SELECTED EXTRACT.
·····

In addition to electrons, protons are among the fundamental elementary particles that make up matter. Many-body protons in hydrogen-bonded (H-bonded) materials such as ice (H2O)8,9,10,11,12,13,14, protonic inorganic ferroelectrics KH2PO415,16, and organic molecular crystals17,18 typically exhibit a strongly correlated behaviour. A unique feature of these protonic systems is that the configurations of many-body protons in the H-bond network are macroscopically degenerate and geometrically frustrated under the ice rules9,10, in which each molecule (unit) donates two protons to adjacent molecules and receives two protons from other adjacent molecules8,9,10,11,12,13,14,15,16,17,18. The collective motion of the correlated protons plays key roles in stimulating exotic physical properties such as proton–electron coupled polarization, conductivity, and optical properties17,18.
In analogy to strongly correlated electrons, heteroepitaxially grown nanosystems of strongly correlated protons have a potential to exhibit a variety of functional properties under the symmetry-breaking field. To unveil the emergent properties of such protonic nanomaterials, an in-situ observation technique to probe directly and noninvasively the proton configurations under the material growth processes and operating conditions is highly desirable. However, the experimental techniques commonly used to evaluate proton configurations in materials, such as neutron diffraction, typically require a macroscopic amount of the sample with dimensions on the order of millimetres14,19. Therefore, the detection sensitivity of neutron diffraction is still inadequate for application to interfacial systems with thicknesses on the angstrom to nanometre scale. Combining density-functional theory calculations, X-ray absorption spectroscopy (XAS) can be a powerful tool to investigate the proton configurations of the molecules in direct contact with substrate surfaces20, whereas it is difficult to apply XAS to the measurement of proton configurations in the nanofilms grown on the upper layers of interfacial contact layers. Due to such experimental limitations, it remains challenging to unveil emergent properties of strongly correlated protons in H-bond nanosystems.
Sum-frequency generation (SFG) vibrational spectroscopy offers one promising approach to tackle this challenge21,22,23,24. SFG is a type of second-order nonlinear optical process induced by infra-red (IR) and visible light, and its vibrational spectrum is given by the vibrational response of the second-order nonlinear susceptibility χ(2). Due to coherent nature of this process, SFG has high detection sensitivity down to submonolayer level and a unique selection rule that requires the inversion symmetry to be broken25. In the case of materials composed of O-H⋯O type H bonds, the magnitude of the vibrationally resonant χ(2) for the O-H stretching mode directly reflects the extent of net proton ordering26,27. Notably, the vibrationally resonant χ(2) of the O-H stretching mode has a phase shift of π between two opposing vibrational dipoles perpendicular to the interface, which enables the ordered direction of protons in the H-bond network to be determined uniquely26,28,29. Therefore, SFG vibrational spectroscopy has great advantages in sensitively probing the structure and ordering properties of many-body protons in H-bonded nanosystems21,22.

·····

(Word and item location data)
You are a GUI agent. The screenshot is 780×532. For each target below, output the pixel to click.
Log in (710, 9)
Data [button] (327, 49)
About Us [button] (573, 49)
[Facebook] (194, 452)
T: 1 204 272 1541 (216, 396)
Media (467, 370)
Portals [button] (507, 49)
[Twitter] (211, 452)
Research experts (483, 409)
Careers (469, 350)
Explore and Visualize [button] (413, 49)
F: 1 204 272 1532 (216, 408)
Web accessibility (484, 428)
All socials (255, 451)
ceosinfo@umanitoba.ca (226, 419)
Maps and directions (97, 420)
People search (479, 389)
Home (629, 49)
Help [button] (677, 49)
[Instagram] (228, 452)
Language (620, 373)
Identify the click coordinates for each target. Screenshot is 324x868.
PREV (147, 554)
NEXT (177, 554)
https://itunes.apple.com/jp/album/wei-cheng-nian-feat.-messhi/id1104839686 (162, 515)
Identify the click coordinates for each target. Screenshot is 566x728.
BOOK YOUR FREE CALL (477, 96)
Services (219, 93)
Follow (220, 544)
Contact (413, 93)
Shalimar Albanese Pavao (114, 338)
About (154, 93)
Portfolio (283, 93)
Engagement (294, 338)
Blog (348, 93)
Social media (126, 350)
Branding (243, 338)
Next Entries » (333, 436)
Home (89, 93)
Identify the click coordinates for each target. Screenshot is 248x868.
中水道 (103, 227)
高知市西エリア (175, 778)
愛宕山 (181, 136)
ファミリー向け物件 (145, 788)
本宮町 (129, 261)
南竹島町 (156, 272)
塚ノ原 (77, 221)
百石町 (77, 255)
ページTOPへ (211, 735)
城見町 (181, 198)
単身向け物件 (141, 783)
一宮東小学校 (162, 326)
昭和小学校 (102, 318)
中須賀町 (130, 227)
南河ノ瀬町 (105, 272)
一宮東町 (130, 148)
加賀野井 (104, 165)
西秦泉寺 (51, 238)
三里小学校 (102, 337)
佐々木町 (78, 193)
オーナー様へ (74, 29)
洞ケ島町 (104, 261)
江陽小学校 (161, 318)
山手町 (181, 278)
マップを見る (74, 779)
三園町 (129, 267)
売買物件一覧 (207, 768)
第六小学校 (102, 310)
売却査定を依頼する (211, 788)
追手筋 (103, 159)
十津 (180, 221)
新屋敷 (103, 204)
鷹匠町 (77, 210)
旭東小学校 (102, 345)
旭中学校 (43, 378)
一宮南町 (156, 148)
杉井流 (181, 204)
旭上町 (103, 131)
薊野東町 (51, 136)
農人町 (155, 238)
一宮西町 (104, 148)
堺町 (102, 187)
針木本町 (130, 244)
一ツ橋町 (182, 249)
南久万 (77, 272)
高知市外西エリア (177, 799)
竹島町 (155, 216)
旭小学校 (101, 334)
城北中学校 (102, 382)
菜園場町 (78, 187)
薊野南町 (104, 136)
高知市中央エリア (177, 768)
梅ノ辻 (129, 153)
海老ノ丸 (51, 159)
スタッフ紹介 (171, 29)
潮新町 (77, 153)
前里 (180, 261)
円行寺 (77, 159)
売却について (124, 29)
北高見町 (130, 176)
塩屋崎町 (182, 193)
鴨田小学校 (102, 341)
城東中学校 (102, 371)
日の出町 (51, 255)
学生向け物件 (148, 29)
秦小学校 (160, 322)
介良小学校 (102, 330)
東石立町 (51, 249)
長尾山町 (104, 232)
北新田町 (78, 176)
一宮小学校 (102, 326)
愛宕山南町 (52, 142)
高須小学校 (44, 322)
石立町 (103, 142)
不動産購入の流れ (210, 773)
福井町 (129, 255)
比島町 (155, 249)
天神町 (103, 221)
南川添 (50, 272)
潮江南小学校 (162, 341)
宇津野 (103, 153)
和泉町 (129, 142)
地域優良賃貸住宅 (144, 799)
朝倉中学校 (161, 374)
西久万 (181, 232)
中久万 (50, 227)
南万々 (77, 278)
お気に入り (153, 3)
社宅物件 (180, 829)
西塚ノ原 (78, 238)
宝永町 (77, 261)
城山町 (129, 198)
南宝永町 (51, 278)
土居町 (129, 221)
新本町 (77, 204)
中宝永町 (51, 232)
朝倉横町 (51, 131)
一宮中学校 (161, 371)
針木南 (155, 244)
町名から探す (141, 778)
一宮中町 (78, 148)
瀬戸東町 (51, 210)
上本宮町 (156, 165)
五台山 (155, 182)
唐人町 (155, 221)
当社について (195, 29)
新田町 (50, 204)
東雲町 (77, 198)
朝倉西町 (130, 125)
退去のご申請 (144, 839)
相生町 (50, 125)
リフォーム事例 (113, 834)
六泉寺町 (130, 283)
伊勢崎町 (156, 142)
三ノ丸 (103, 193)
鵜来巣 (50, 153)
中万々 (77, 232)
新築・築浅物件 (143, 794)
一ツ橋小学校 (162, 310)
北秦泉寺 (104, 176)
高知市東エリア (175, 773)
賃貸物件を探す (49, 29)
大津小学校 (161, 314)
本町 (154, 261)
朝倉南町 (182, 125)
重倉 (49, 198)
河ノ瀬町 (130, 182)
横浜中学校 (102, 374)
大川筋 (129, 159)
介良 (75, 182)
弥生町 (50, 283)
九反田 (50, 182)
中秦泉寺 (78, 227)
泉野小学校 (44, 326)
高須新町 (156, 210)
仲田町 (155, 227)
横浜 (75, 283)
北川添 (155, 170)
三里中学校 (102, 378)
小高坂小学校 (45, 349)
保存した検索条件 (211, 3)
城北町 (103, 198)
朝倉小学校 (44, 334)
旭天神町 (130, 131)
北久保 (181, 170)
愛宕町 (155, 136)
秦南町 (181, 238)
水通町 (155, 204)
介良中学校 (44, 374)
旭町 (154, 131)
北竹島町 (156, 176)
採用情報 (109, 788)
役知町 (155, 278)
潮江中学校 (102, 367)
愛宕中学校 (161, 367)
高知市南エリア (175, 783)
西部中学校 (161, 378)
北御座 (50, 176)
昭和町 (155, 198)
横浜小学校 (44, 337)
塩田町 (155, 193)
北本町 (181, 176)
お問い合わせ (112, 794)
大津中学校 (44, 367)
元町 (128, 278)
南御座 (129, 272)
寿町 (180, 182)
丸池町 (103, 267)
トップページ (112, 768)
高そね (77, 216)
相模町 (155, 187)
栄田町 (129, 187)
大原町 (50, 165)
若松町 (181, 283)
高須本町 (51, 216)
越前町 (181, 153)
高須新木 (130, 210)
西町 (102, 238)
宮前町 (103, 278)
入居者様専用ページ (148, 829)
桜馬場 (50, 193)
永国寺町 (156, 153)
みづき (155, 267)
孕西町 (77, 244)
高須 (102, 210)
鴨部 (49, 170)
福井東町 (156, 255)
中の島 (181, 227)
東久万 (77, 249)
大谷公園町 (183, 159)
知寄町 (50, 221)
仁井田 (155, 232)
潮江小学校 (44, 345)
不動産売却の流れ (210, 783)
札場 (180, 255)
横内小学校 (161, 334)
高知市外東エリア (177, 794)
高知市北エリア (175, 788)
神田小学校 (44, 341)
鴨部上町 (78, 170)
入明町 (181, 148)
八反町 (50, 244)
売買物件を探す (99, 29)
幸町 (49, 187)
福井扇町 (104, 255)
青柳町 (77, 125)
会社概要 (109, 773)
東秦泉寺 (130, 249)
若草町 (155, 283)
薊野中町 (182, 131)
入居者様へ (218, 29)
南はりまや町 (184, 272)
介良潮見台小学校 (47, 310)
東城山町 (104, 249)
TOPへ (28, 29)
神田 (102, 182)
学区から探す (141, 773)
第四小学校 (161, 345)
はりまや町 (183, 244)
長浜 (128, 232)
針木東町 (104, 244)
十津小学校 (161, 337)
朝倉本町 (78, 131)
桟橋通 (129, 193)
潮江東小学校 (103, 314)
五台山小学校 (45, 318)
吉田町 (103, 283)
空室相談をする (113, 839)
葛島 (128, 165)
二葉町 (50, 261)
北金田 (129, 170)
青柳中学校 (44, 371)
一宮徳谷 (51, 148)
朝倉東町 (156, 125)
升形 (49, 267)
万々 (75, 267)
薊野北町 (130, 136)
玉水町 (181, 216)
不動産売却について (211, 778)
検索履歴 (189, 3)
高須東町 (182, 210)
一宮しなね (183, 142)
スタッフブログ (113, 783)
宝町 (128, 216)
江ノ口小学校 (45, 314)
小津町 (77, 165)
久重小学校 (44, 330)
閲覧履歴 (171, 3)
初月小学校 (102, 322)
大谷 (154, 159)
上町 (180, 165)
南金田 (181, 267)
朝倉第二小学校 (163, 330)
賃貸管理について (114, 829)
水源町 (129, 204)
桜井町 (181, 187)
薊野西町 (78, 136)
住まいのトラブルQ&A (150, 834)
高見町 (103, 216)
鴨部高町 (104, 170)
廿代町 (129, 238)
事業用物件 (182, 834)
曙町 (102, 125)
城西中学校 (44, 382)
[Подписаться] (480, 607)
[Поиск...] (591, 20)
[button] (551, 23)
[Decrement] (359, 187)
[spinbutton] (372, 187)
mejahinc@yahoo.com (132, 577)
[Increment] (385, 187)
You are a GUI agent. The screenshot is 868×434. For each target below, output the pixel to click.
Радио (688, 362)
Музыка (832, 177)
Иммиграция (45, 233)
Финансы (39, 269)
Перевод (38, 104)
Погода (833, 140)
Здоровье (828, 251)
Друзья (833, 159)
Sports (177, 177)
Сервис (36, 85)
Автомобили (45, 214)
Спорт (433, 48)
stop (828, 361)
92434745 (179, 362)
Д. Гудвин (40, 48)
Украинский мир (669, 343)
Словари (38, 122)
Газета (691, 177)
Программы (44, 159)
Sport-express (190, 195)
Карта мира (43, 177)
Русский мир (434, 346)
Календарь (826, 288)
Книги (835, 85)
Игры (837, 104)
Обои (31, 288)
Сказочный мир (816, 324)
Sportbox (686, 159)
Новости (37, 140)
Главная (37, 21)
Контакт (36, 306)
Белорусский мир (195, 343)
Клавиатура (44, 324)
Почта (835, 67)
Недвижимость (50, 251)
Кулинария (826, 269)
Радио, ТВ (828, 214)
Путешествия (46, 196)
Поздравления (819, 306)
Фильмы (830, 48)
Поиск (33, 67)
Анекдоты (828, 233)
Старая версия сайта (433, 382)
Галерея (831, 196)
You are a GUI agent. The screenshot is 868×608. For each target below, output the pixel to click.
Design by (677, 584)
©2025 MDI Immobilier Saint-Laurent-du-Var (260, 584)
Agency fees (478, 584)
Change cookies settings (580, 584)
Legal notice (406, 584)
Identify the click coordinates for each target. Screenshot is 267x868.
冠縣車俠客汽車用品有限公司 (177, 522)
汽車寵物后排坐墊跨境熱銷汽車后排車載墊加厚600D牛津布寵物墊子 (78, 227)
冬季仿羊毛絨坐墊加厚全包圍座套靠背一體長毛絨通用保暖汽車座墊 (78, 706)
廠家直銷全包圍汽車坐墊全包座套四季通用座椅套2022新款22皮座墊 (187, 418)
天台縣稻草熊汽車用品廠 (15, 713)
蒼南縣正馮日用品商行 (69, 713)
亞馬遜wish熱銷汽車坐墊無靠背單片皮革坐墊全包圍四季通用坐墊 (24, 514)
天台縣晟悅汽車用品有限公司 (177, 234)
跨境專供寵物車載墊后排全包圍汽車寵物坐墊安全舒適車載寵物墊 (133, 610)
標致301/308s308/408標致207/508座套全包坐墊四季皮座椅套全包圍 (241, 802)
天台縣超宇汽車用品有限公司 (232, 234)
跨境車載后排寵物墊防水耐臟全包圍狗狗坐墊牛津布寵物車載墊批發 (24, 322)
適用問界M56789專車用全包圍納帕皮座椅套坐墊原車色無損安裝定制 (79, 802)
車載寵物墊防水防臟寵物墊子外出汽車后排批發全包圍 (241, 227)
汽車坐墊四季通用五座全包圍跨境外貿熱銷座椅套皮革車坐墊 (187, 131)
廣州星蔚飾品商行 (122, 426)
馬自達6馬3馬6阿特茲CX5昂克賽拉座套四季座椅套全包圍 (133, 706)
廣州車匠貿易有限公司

·····

WHAT TO WORK ON.
a – From the passage on proton ordering, copy the text starting at "In addition to" and ending at "and optical properties17,18.".
b – In the passage on proton ordering, what two kinds of light induce sum-frequency generation?
c – Using the passage on proton ordering, explain why neutron diffraction is not sensitive enough for interfacial systems.

RESPONSES FOR EACH TASK.
a –
In addition to electrons, protons are among the fundamental elementary particles that make up matter. Many-body protons in hydrogen-bonded (H-bonded) materials such as ice (H2O)8,9,10,11,12,13,14, protonic inorganic ferroelectrics KH2PO415,16, and organic molecular crystals17,18 typically exhibit a strongly correlated behaviour. A unique feature of these protonic systems is that the configurations of many-body protons in the H-bond network are macroscopically degenerate and geometrically frustrated under the ice rules9,10, in which each molecule (unit) donates two protons to adjacent molecules and receives two protons from other adjacent molecules8,9,10,11,12,13,14,15,16,17,18. The collective motion of the correlated protons plays key roles in stimulating exotic physical properties such as proton–electron coupled polarization, conductivity, and optical properties17,18.

b – Infrared (IR) light and visible light.

c – Neutron diffraction typically requires a macroscopic amount of sample, with dimensions on the order of millimeters. Interfacial systems have thicknesses only on the angstrom to nanometer scale, so the method's detection sensitivity is inadequate for them.